### Selected text
>> START

# Emperor’s Mind - How Grass roots systems can gain traction
Is there something fundamental to a global public square or global meeting/ information dissemination point?
There are many emergent technologies which will allow for greater coordination at the local levels which could in the future lead to a status quo of local communities and trust graphs defined by their chosen interactions which can interoperate with other networks. However, it remains to be seen or known if this is what people want. Life today is global. In the morning when you wake up often the first thing you do is check social media platforms for updates to the groups which are relevant to you. You may not care about other echo bubbles which can simply be defined as the groups coordinated by your local view of a trust graph. However, you may want to interact with others and get exposure to the “trendy” topics. Is there anything here that a grass roots dissemination protocol could not address?
Probably not in the sense that trust graphs that are relevant to you today can be just as relevant in grass roots settings. However there is somewhat of a fear of missing out that somehow if you are not on facebook, twitter, linkedIn, where you are globally discoverable and can interact with whomever, whenever you want, you will be missing out on something that others in your social groups find particularly relevant; even if its just memes (especially then).
But the global social applications as constructed today turn users into their main products. They collect all relevant meta-data which is leaked every-time a user interacts with the application. The operators then catalogue the data into relevant bits and auction it off to the highest bidder, sometimes even price-fixing their own auctions (see google). There is no recourse or remuneration for the users who sometimes in the case of twitter pay to access the application. Indeed, some nefarious application act as malware that covertly spies on a user’s behaviors on their own devices without explicit permissions. And from a general user experience, often targeted adds are either irrelevant or offensive. This business model is not only invasive but its morally bankrupt and locks ethical fiber.
That said, getting users to switch to decentralized networks where they own their own trust graphs and can port their identities across applications as they choose, is a herculean task. I postulate their are two paths alone that can get users to switch from the current centralized dystopian social applications to permissionless, open, user owned, and operated applications with low switching costs. Low switching costs is perhaps the most relevant ingredient. If I as a user can take my twitter following to another application, then I don’t care if the application owner happens to change the user interface and rules that govern the protocol. I can simply take my data and port it to another application without losing any reputation gained from years of twitter. If this can be fixed users would happily switch applications that align with their values and or provide better information flow control guarantees for example.

>> END

### What is asked
a) From the essay on grassroots social networks, reproduce the passage from "But the global" up to and including "locks ethical fiber.".
b) Translate this sentence from the essay on grassroots social networks into Spanish: "If I as a user can take my twitter following to another application, then I don’t care if the application owner happens to change the user interface and rules that govern the protocol."

### Raw data
>> START

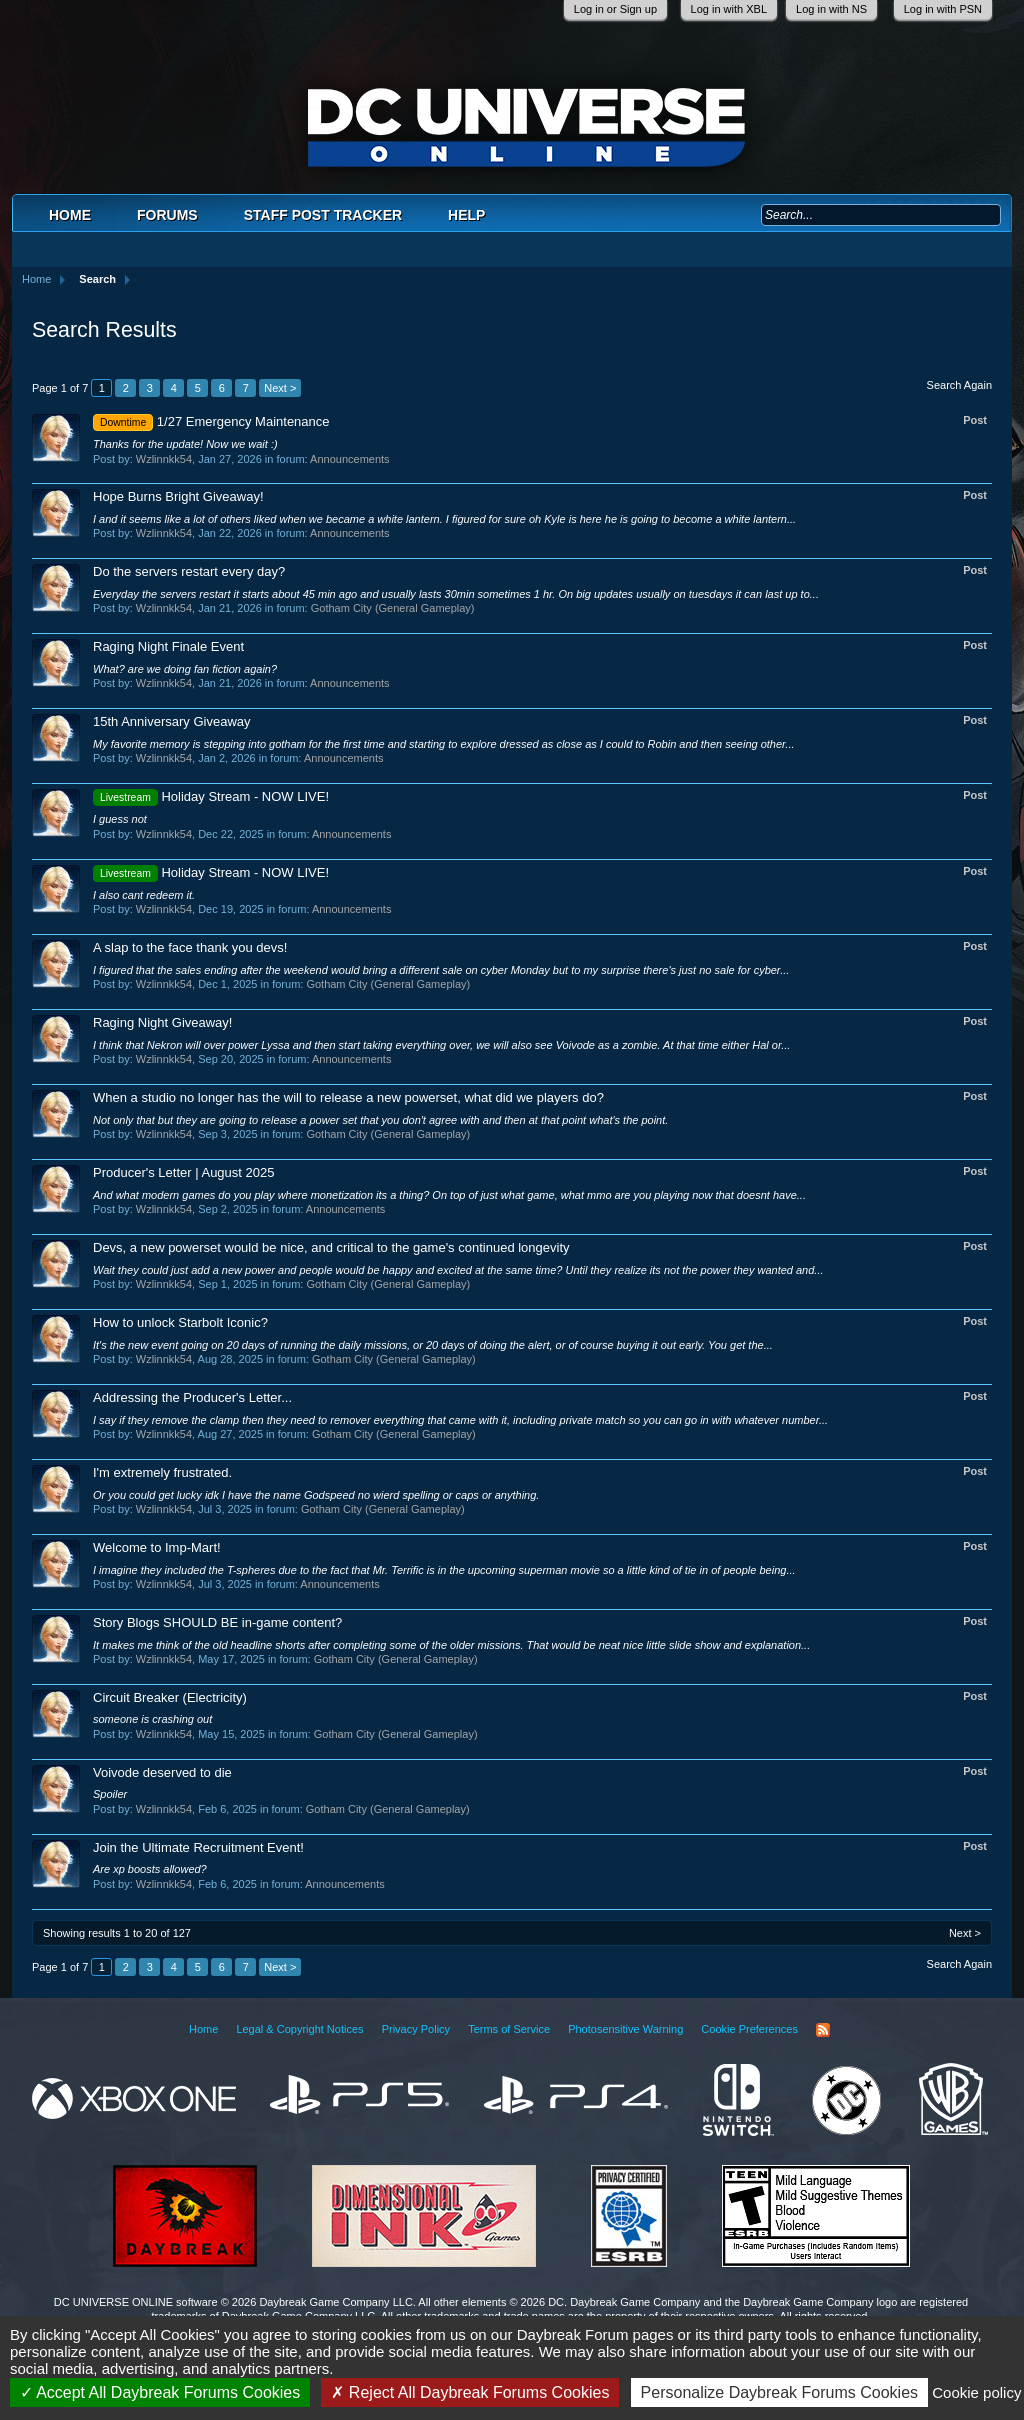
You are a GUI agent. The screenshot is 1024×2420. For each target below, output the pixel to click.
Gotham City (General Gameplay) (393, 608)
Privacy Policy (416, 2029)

>> END

### Solutions below
a)
But the global social applications as constructed today turn users into their main products. They collect all relevant meta-data which is leaked every-time a user interacts with the application. The operators then catalogue the data into relevant bits and auction it off to the highest bidder, sometimes even price-fixing their own auctions (see google). There is no recourse or remuneration for the users who sometimes in the case of twitter pay to access the application. Indeed, some nefarious application act as malware that covertly spies on a user’s behaviors on their own devices without explicit permissions. And from a general user experience, often targeted adds are either irrelevant or offensive. This business model is not only invasive but its morally bankrupt and locks ethical fiber.

b) Si yo, como usuario, puedo llevar mis seguidores de Twitter a otra aplicación, entonces no me importa si el propietario de la aplicación llega a cambiar la interfaz de usuario y las reglas que rigen el protocolo.